Copy out every one of the following rows word for word, without changing anything.
===== Records shown =====
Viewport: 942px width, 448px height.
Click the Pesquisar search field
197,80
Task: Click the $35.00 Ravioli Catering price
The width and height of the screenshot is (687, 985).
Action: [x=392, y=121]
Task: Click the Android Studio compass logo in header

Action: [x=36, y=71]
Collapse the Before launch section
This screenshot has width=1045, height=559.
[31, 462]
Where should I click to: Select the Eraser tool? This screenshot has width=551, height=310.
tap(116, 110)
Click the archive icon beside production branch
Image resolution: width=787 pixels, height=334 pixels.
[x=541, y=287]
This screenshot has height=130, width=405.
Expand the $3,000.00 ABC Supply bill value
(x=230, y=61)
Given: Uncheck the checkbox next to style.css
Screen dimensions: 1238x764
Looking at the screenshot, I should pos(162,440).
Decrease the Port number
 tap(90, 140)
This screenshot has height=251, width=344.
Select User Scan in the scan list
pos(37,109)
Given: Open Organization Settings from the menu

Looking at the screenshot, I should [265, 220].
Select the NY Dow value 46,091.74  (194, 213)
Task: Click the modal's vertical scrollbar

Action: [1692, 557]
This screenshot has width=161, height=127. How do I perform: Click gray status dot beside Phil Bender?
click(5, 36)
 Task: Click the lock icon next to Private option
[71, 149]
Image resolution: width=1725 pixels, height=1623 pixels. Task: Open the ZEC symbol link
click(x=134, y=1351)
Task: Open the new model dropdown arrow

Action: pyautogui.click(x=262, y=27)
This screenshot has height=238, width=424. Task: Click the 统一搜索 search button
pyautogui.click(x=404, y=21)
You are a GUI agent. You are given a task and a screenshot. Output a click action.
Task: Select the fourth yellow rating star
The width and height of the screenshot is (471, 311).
=====
• _Answer to the problem_
Viewport: 942px width, 448px height.
Click the Pesquisar search field
197,80
Task: Click the $35.00 Ravioli Catering price
The width and height of the screenshot is (687, 985).
Action: [x=392, y=121]
Task: Click the Android Studio compass logo in header

Action: [x=36, y=71]
Collapse the Before launch section
This screenshot has width=1045, height=559.
[31, 462]
Where should I click to: Select the Eraser tool? This screenshot has width=551, height=310.
tap(116, 110)
Click the archive icon beside production branch
Image resolution: width=787 pixels, height=334 pixels.
[x=541, y=287]
This screenshot has height=130, width=405.
Expand the $3,000.00 ABC Supply bill value
(x=230, y=61)
Given: Uncheck the checkbox next to style.css
Screen dimensions: 1238x764
Looking at the screenshot, I should pos(162,440).
Decrease the Port number
 tap(90, 140)
This screenshot has height=251, width=344.
Select User Scan in the scan list
pos(37,109)
Given: Open Organization Settings from the menu

Looking at the screenshot, I should [265, 220].
Select the NY Dow value 46,091.74  (194, 213)
Task: Click the modal's vertical scrollbar

Action: [1692, 557]
This screenshot has width=161, height=127. How do I perform: Click gray status dot beside Phil Bender?
click(5, 36)
 Task: Click the lock icon next to Private option
[71, 149]
Image resolution: width=1725 pixels, height=1623 pixels. Task: Open the ZEC symbol link
click(x=134, y=1351)
Task: Open the new model dropdown arrow

Action: pyautogui.click(x=262, y=27)
This screenshot has height=238, width=424. Task: Click the 统一搜索 search button
pyautogui.click(x=404, y=21)
You are a GUI agent. You are given a task and a screenshot. Output a click action.
Task: Select the fourth yellow rating star
The width and height of the screenshot is (471, 311).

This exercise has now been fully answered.